かくたかひろ「警部補・山倉浩一 あれだけの事件簿」ショートショート。一発芸的だがちょっとインパクトがあって面白い。7点。
 

柳広司「新世界」 2010年07月09日

新世界

 著:柳 広司
新潮社 単行本
2003/07/30

 最近読んだ「ジョーカー・ゲーム」「ダブル・ジョーカー」がたいへん面白かった同じ作者による、2003年の作品である。
 
 時代は第2次世界大戦末期。オッペンハイマーを筆頭に、名だたる科学者を集め、国家の総力を結集して原子爆弾開発を進めたロスアラモス研究所。この、世間とは隔絶された密室的環境のロスアラモスにて、原爆の開発と成功の裏で発生した殺人事件をめぐる小説だ。

課題の中身 ▸
1. 読書メモを読んで、次の問いに答えてください。
(a) 「警部補・山倉浩一 あれだけの事件簿」は何点とされていますか。
(b) 「新世界」を出した出版社はどこですか。
(c) 「新世界」の舞台になっている研究所の名前は何ですか。
2. 読書メモのうち、「最近読んだ「ジョーカー・ゲー」を含む言葉で始まり「した殺人事件をめぐる小説だ。」で終わる部分を、そのまま書き写してください。
この資料は使わなくてもかまいません。

(集めたデータの項目)
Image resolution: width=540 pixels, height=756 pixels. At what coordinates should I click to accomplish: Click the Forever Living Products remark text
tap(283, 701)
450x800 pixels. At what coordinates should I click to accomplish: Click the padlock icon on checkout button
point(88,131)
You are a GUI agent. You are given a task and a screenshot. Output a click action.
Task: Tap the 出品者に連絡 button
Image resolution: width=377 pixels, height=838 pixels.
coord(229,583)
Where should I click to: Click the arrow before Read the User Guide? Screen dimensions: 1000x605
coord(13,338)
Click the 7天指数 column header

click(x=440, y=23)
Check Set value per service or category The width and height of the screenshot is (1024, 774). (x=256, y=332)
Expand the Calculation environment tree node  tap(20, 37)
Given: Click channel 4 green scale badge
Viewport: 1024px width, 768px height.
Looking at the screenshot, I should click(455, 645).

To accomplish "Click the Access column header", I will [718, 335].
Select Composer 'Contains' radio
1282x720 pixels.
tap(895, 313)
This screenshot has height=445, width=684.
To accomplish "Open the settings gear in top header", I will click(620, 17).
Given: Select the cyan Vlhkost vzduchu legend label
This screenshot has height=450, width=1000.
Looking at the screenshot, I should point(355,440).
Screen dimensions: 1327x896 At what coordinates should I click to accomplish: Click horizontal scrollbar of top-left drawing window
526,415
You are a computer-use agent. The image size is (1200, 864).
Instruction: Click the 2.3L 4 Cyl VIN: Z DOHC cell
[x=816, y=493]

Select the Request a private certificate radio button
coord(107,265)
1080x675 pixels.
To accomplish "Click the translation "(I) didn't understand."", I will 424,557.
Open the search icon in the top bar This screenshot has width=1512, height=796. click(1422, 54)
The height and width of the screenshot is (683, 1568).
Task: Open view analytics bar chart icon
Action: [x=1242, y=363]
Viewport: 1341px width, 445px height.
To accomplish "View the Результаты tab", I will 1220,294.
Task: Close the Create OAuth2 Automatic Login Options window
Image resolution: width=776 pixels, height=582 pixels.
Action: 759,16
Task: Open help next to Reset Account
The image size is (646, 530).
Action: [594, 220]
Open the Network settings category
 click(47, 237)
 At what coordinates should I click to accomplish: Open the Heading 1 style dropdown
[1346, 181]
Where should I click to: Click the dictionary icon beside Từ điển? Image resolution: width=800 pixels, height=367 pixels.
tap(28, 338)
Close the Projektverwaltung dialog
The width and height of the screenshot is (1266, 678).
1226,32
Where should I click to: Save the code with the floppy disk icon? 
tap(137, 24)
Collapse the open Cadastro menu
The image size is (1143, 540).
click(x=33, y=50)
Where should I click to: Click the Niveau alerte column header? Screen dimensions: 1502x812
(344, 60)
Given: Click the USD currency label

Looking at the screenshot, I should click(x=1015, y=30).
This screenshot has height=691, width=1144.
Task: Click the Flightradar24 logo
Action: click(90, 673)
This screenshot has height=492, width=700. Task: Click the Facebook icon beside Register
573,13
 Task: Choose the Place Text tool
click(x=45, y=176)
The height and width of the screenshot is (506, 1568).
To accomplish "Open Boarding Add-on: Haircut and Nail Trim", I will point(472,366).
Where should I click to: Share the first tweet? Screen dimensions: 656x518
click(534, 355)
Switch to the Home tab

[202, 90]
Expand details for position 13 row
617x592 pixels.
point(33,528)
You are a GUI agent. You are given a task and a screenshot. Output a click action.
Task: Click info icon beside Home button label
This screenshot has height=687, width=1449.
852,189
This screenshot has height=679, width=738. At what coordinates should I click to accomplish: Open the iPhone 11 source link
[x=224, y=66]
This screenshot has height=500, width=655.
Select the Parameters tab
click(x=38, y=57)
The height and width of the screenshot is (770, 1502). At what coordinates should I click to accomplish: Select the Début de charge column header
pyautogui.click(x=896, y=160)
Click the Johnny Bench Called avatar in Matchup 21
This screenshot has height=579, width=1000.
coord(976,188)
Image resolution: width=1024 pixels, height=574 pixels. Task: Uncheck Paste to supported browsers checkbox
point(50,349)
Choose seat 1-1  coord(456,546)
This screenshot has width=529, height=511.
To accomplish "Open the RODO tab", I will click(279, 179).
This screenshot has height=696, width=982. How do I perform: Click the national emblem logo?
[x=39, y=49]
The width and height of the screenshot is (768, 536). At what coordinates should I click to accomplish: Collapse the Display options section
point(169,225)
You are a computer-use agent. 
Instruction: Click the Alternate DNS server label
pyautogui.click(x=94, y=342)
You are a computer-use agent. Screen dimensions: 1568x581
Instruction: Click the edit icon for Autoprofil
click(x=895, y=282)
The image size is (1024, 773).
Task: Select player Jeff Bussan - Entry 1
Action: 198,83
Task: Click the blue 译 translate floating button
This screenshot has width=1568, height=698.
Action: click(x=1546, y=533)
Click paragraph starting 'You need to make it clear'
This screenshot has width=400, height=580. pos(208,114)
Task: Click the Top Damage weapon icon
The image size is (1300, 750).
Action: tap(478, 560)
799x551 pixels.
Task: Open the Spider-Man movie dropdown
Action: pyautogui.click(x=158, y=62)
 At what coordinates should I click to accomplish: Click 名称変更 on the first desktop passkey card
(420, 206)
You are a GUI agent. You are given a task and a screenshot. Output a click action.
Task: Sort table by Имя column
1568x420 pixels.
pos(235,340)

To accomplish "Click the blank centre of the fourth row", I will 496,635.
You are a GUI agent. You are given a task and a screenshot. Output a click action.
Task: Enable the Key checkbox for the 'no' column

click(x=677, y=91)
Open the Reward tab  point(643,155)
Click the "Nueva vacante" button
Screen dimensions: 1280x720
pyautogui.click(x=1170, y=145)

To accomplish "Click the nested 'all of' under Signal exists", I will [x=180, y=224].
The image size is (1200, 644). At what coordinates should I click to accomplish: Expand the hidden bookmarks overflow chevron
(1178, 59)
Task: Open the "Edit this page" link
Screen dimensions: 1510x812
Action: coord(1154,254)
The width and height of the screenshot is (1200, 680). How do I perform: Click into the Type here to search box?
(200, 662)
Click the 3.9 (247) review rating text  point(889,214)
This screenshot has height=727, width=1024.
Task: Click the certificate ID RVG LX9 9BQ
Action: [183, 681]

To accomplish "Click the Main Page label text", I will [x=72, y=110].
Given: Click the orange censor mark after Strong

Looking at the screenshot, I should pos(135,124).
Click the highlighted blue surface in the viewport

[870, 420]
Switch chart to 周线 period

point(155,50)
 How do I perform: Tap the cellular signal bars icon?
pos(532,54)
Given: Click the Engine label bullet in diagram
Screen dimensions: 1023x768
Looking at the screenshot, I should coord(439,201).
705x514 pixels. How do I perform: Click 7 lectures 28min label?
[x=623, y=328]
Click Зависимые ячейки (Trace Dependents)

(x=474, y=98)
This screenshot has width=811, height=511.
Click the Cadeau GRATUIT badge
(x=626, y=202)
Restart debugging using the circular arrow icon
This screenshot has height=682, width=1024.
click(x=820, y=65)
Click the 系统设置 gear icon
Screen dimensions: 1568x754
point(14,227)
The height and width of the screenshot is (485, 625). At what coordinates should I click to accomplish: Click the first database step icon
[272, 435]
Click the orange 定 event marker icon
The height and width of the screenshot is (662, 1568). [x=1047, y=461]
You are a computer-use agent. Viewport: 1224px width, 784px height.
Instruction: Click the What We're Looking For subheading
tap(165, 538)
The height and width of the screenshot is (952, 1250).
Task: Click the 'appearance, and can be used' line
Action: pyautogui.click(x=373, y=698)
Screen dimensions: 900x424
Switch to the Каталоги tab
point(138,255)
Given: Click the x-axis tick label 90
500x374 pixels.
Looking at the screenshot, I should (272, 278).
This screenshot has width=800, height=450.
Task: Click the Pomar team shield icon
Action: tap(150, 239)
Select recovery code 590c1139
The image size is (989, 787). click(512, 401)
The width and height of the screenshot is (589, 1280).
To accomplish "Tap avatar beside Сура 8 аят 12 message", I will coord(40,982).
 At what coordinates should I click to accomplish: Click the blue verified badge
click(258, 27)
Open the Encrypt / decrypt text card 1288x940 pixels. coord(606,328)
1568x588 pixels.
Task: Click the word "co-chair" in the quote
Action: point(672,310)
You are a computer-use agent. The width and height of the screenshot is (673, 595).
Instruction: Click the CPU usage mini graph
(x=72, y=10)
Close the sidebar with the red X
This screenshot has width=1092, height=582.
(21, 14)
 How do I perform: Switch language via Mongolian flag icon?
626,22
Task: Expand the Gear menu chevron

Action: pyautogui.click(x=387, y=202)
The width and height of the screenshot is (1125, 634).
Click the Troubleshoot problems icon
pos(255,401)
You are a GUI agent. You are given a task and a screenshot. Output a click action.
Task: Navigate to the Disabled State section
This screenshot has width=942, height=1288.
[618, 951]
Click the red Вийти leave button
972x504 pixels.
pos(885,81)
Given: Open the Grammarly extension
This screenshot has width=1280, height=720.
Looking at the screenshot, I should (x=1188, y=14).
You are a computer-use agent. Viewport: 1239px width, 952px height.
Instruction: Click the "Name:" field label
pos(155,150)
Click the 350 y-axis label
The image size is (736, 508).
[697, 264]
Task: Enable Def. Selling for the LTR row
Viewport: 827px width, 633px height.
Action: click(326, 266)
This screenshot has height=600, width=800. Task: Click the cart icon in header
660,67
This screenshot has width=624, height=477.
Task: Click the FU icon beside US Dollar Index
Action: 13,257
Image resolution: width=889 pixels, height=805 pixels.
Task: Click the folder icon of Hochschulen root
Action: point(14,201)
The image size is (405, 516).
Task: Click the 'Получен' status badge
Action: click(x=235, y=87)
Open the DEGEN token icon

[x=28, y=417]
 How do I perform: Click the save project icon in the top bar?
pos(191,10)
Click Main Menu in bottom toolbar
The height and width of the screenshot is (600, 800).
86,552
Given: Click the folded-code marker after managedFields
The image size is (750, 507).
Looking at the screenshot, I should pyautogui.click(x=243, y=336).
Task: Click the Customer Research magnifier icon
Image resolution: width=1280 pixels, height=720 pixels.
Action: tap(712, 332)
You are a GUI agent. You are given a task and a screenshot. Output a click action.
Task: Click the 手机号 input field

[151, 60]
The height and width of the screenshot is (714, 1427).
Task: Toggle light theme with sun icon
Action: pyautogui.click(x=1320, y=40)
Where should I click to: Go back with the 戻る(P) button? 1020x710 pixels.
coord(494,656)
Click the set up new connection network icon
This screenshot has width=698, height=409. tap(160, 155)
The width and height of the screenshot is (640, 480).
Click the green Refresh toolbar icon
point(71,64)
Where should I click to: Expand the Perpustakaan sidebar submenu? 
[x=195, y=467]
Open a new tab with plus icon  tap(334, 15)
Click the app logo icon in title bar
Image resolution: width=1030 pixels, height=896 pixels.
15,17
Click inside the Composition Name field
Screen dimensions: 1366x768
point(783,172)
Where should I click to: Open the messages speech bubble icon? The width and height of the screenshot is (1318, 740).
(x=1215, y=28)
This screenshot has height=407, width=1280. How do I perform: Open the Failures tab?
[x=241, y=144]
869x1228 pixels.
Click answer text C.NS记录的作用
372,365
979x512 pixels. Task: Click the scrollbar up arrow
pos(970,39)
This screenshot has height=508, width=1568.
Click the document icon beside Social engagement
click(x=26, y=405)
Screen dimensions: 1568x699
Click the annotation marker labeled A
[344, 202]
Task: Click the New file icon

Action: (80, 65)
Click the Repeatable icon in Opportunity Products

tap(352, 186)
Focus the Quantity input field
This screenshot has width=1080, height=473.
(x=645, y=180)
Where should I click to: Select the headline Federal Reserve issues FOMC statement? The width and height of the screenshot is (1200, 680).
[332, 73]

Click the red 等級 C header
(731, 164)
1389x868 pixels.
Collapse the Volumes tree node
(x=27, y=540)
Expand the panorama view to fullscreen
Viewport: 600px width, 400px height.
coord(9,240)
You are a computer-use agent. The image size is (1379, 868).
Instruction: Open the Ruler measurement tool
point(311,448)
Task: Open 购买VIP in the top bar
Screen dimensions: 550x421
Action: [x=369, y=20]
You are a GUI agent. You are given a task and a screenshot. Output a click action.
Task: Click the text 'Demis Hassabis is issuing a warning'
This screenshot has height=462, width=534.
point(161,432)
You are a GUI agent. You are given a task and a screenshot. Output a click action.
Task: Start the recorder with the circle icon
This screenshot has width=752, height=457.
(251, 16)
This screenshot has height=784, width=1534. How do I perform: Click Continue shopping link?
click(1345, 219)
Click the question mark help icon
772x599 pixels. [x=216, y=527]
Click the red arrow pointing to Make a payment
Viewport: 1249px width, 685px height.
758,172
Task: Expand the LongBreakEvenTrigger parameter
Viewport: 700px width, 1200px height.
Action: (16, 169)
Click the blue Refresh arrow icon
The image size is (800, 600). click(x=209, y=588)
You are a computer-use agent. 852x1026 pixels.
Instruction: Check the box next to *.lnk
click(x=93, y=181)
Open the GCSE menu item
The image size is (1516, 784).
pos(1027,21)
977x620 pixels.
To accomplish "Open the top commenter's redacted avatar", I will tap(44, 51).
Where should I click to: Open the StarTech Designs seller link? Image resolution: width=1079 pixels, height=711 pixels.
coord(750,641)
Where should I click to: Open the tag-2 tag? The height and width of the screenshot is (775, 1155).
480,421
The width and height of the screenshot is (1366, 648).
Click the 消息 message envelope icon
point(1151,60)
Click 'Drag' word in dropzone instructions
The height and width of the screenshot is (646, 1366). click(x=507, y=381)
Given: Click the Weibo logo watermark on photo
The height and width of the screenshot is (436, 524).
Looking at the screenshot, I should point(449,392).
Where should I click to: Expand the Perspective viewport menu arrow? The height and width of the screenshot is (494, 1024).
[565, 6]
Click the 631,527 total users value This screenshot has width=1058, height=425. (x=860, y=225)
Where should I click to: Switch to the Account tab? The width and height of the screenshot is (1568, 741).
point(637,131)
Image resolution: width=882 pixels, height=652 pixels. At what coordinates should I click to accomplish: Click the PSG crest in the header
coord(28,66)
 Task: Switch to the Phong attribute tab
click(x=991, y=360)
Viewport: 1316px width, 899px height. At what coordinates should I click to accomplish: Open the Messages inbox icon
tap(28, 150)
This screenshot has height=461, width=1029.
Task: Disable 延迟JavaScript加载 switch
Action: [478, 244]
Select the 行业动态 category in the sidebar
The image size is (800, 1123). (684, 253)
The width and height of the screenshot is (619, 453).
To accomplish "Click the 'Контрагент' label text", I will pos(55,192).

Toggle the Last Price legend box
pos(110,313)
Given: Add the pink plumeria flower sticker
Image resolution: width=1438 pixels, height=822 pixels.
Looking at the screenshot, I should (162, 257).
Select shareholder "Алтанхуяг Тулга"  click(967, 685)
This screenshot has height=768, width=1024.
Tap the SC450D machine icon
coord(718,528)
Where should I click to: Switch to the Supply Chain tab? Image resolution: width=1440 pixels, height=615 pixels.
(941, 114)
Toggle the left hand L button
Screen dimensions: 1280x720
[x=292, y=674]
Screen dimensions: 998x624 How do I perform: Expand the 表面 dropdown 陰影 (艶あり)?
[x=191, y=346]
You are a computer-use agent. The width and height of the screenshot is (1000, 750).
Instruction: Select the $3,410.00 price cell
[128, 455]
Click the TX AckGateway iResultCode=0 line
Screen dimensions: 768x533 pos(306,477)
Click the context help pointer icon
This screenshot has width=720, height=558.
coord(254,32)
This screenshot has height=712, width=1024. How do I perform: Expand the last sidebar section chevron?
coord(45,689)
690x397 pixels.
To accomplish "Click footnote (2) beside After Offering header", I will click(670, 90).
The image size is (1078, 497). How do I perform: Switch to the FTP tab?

課題ごとの答え ▸
1.
(a) 7点
(b) 新潮社
(c) ロスアラモス研究所

2.
最近読んだ「ジョーカー・ゲーム」「ダブル・ジョーカー」がたいへん面白かった同じ作者による、2003年の作品である。
 
 時代は第2次世界大戦末期。オッペンハイマーを筆頭に、名だたる科学者を集め、国家の総力を結集して原子爆弾開発を進めたロスアラモス研究所。この、世間とは隔絶された密室的環境のロスアラモスにて、原爆の開発と成功の裏で発生した殺人事件をめぐる小説だ。